Problem requirements
Among the entries below, tally each line containing "avatar"; respond with the total only.

Collected data
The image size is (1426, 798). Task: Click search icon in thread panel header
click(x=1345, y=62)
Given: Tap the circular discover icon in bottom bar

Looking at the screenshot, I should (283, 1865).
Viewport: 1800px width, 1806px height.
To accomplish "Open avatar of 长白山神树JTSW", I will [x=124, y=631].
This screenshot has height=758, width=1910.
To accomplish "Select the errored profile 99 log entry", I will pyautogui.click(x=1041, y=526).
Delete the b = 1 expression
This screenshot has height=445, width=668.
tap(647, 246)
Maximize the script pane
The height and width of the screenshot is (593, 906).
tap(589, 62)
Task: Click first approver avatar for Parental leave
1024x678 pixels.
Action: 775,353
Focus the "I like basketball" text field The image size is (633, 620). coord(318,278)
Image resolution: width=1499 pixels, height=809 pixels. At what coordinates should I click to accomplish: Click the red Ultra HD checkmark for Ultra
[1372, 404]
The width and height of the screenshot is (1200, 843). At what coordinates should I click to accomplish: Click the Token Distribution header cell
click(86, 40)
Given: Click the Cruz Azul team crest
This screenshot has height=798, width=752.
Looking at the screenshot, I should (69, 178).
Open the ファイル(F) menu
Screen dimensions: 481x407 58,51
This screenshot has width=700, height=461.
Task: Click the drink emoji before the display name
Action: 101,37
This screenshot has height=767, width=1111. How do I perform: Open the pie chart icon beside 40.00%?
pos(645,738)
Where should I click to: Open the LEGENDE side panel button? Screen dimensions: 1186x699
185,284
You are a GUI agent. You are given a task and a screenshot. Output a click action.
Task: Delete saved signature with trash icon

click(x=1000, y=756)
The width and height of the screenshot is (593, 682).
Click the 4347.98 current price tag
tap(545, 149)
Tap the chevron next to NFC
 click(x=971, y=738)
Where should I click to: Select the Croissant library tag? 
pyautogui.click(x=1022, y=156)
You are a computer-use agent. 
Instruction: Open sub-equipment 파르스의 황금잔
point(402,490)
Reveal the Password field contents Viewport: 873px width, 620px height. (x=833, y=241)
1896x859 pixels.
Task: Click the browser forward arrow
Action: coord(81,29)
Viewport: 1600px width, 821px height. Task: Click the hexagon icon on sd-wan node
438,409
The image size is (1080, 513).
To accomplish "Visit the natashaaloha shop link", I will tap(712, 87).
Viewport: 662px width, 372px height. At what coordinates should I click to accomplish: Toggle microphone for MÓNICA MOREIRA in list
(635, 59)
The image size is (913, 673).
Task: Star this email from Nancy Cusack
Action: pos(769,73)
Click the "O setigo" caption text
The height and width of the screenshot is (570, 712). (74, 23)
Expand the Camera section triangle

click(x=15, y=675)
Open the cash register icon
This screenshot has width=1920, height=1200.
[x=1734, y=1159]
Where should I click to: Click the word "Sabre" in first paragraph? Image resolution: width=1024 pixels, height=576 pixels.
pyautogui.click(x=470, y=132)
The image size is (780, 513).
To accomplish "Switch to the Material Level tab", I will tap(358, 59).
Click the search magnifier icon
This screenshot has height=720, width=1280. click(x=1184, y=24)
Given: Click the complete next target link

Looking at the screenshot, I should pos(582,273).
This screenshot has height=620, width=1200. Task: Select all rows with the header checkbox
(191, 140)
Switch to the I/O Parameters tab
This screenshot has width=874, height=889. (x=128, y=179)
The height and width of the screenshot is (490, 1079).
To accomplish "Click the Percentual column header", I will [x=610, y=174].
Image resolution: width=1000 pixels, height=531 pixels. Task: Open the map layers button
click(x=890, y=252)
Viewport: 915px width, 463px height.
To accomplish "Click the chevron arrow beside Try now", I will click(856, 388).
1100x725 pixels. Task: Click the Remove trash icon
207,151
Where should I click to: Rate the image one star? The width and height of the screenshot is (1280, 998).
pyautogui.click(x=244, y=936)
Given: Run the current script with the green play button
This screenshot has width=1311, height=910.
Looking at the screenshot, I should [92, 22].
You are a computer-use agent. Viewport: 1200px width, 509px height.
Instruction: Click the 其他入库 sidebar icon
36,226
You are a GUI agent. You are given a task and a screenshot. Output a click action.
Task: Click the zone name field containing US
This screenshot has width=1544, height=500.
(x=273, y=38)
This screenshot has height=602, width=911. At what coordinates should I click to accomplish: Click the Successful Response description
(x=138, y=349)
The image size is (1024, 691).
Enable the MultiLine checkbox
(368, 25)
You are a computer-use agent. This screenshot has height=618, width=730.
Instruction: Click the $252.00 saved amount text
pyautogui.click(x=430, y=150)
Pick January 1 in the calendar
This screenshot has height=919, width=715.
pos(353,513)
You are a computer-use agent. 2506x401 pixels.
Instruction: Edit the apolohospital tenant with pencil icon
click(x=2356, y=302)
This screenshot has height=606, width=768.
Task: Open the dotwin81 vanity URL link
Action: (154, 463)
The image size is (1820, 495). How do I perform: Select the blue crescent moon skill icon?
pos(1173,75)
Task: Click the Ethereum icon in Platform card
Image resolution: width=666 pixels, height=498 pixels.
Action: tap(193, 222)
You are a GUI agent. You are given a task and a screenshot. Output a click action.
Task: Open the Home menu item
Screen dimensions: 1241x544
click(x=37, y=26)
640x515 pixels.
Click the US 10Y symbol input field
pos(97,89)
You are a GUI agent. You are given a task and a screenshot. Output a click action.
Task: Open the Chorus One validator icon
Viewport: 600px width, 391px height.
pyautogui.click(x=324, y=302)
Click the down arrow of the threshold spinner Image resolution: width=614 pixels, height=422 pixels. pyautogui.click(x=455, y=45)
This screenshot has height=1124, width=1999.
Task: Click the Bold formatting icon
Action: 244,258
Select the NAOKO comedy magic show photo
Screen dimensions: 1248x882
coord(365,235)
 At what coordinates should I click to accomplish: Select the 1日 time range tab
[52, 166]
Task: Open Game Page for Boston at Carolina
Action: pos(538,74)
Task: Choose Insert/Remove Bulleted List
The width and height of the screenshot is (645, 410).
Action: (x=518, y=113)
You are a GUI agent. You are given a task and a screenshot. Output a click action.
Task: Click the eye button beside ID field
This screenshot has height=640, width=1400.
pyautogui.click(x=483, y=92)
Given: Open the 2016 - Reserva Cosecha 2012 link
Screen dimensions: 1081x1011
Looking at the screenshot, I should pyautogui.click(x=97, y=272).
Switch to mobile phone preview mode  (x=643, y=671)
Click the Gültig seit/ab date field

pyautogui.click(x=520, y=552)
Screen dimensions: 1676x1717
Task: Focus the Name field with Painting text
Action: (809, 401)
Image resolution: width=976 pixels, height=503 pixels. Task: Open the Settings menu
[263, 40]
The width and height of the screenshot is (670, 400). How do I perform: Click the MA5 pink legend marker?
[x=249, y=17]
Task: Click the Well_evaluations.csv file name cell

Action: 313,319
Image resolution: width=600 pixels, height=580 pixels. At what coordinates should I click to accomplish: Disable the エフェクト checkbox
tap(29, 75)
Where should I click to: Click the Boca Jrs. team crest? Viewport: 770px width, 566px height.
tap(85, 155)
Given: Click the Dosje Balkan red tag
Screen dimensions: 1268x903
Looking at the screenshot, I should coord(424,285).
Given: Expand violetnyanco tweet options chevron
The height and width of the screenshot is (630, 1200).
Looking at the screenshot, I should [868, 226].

Result of the exercise
2